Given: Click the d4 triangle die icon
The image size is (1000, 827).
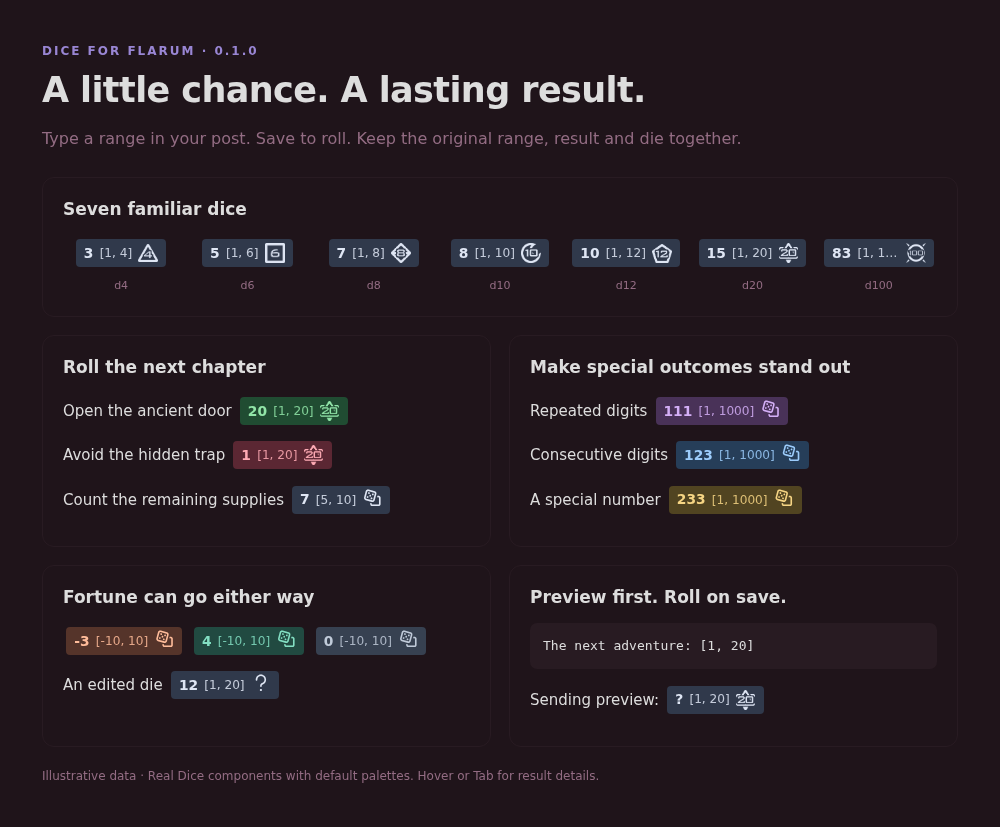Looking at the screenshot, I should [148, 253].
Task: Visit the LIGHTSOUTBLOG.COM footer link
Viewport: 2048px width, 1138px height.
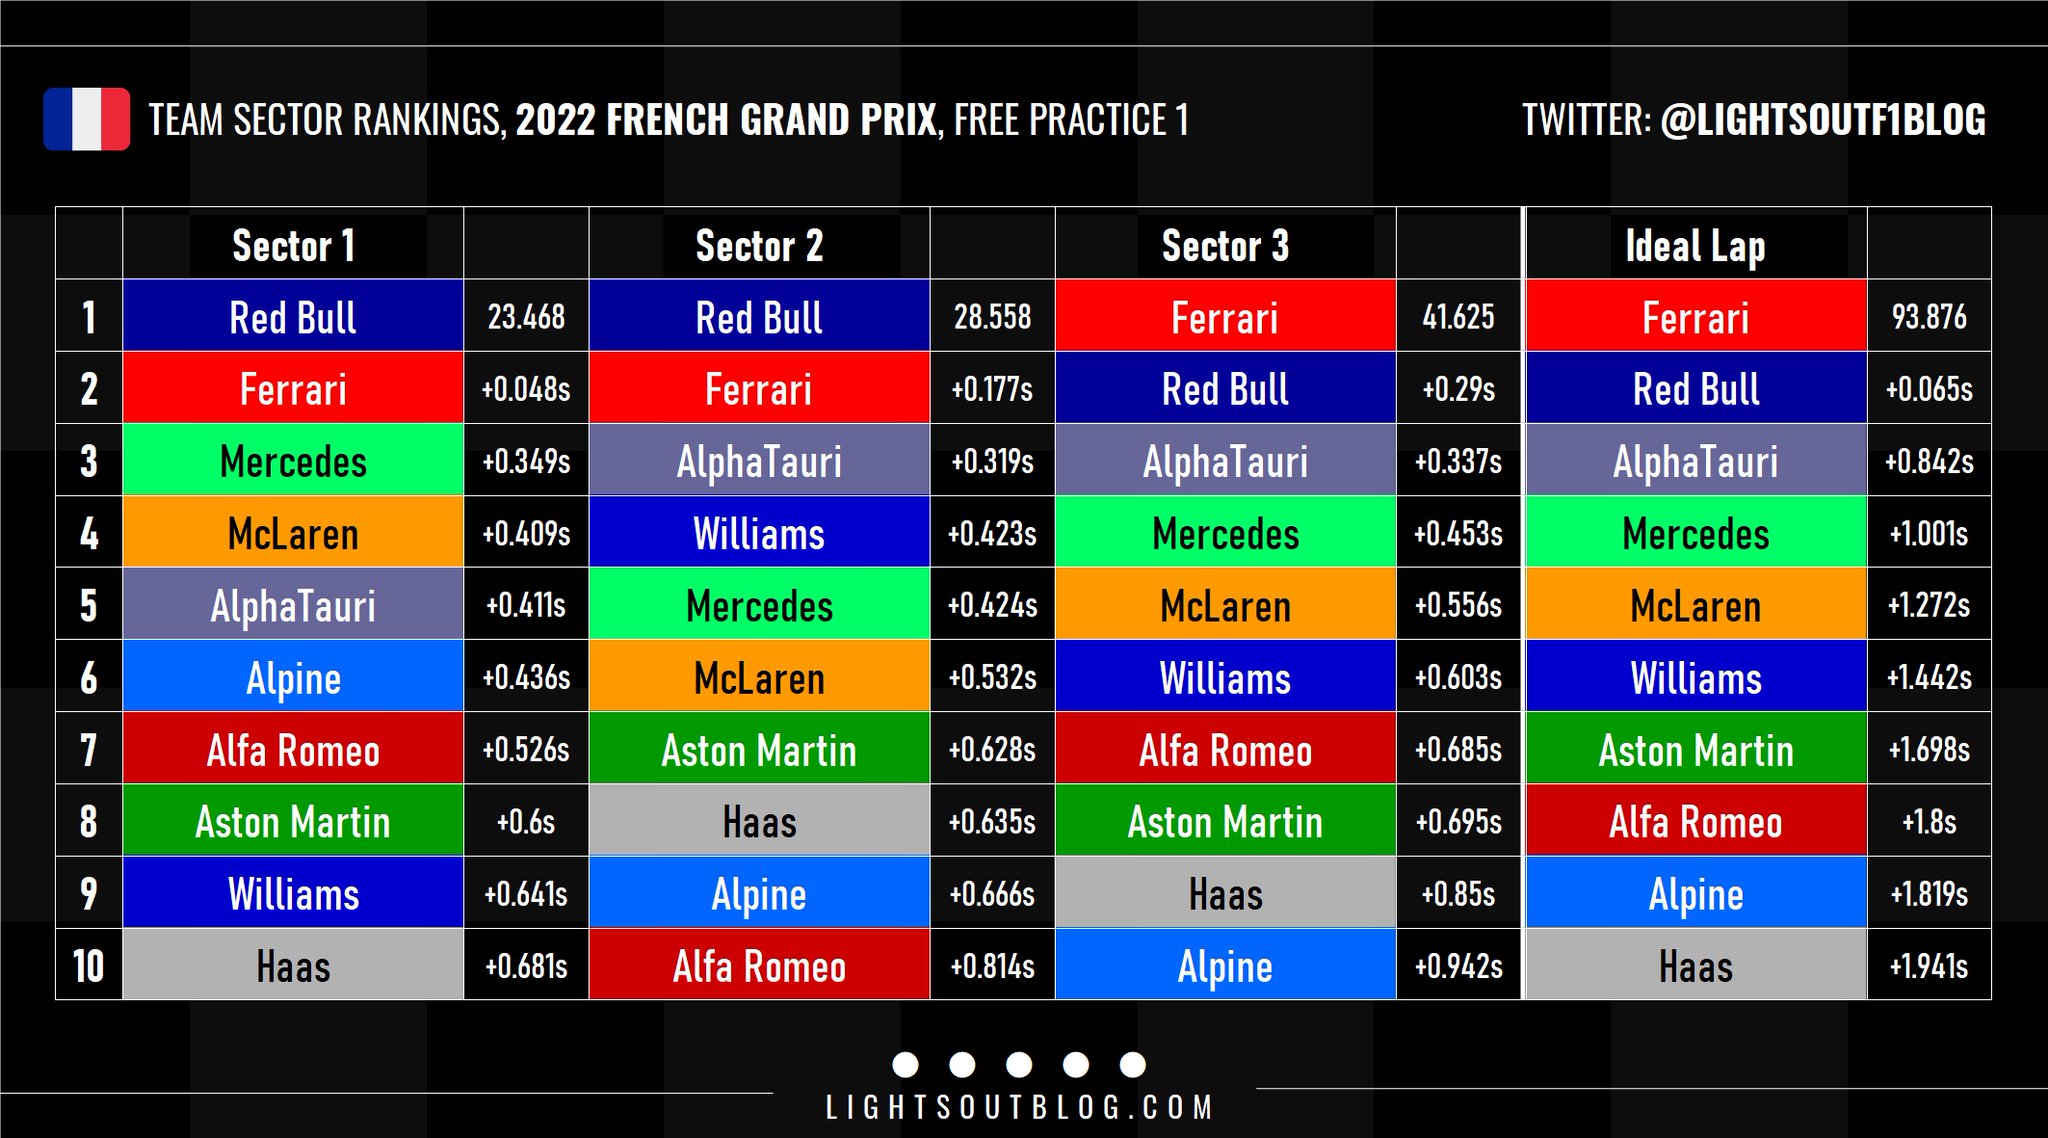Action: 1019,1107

*EXERCISE INSTRUCTIONS:*
The entries above need to be printed again exactly; please exclude all pictures.

*FINAL ANSWER:*
Given: Click the d4 triangle die icon
The image size is (1000, 827).
Looking at the screenshot, I should [148, 253].
Task: Visit the LIGHTSOUTBLOG.COM footer link
Viewport: 2048px width, 1138px height.
Action: 1019,1107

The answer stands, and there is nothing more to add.